Although the offender is instructed that he or she must register with both the law enforcement agency and the KBI upon a change of address, K.S.A.2002 Supp. 22-4904(b)(1) provides: "If any person required to register as provided in this act changes the address of the person's residence, the offender, within 10 days, shall inform in writing the Kansas bureau of investigation of the new address." (Emphasis added.) "After receipt of the change of address, the Kansas bureau of investigation shall forward this information to the law enforcement agency having jurisdiction of the new place of residence within 10 days of such receipt of the change of address." K.S.A.2002 Supp. 22-4904(b)(2).
K.S.A.2002 Supp. 22-4903 provides: "Any person who is required to register as provided in this act who violates any of the provisions of this act is guilty of a severity level 10, nonperson felony."
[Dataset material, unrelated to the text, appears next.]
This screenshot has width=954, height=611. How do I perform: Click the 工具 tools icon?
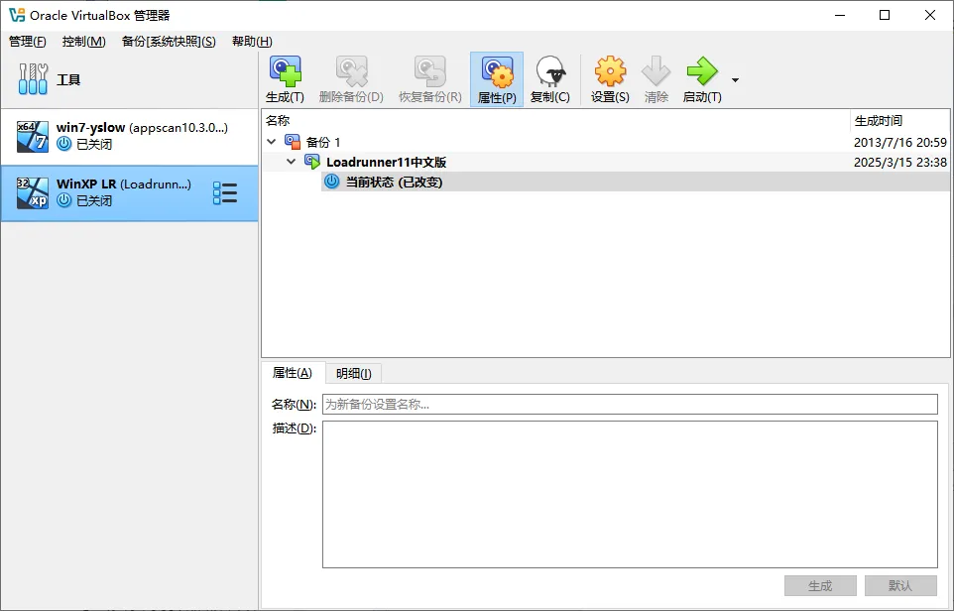coord(33,79)
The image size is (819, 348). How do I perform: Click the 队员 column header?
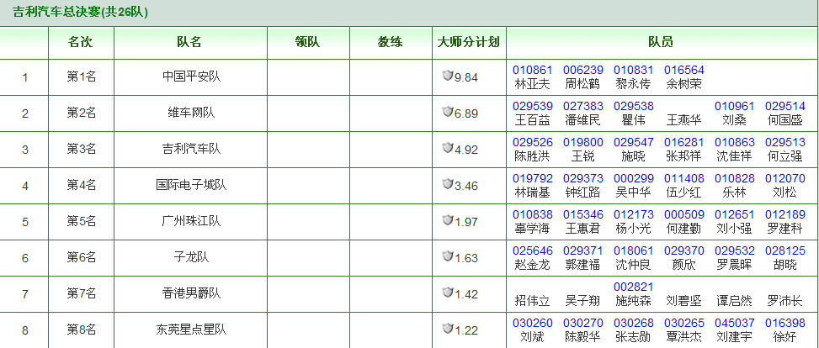pyautogui.click(x=660, y=42)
Similarly, the jury instruction tracked the language of the information:
Apparently the State relied upon the 1996 version of K.S.A. 22-4904 in charging the defendant with a registration of offender violation and in drafting the jury instructions. This is evidenced by the fact that this earlier version of the statute granted the offender 15 days, rather than 10 days, to register with the local sheriff at the new address, and subsection (b)(1) required that the offender also inform "the law enforcement agency where last registered of the new address" within 10 days of a change of address. See K.S.A.1999 Supp. 22-4904(a)(2); K.S.A.1996 Supp. 22-4904. In 1997, the legislature amended subsection (b)(1) to require that the offender's notice go instead to the KBI, the requirement found in the current statute applicable to this case. See K.S.A.2002 Supp. 22-4904(b)(1); K.S.A.1997 Supp. 22-4904(b)(1).
Although the defendant frames the issue as a jury instruction violation, the State is correct that he is also really challenging the sufficiency of the complaint to charge a crime. The sufficiency of a charging document to confer jurisdiction is a question of law over which an appellate court has unlimited review. State v. Hooker, 271 Kan. 52, 60, 21 P.3d 964 (2001). As this issue is being raised for the first time on appeal, the post-State v. Hall, 246 Kan. 728, 764-65, 793 P.2d 737 (1990), overruled in part on other grounds by Ferguson v. State, 276 Kan. 428, 78 P.3d 40 (2003), standard of review applies:
"The post-Hall standard applies a common-sense interpretation of complaints and informations and requires this court to look at whether the claimed defect in the information has prejudiced the defendant in the preparation of his or her defense, impaired the defendant's ability to plead the conviction in any subsequent prosecution, or limited the defendant's substantial rights to a fair trial." State v. Martis, 277 Kan. 267, 275, 83 P.3d 1216 (2004).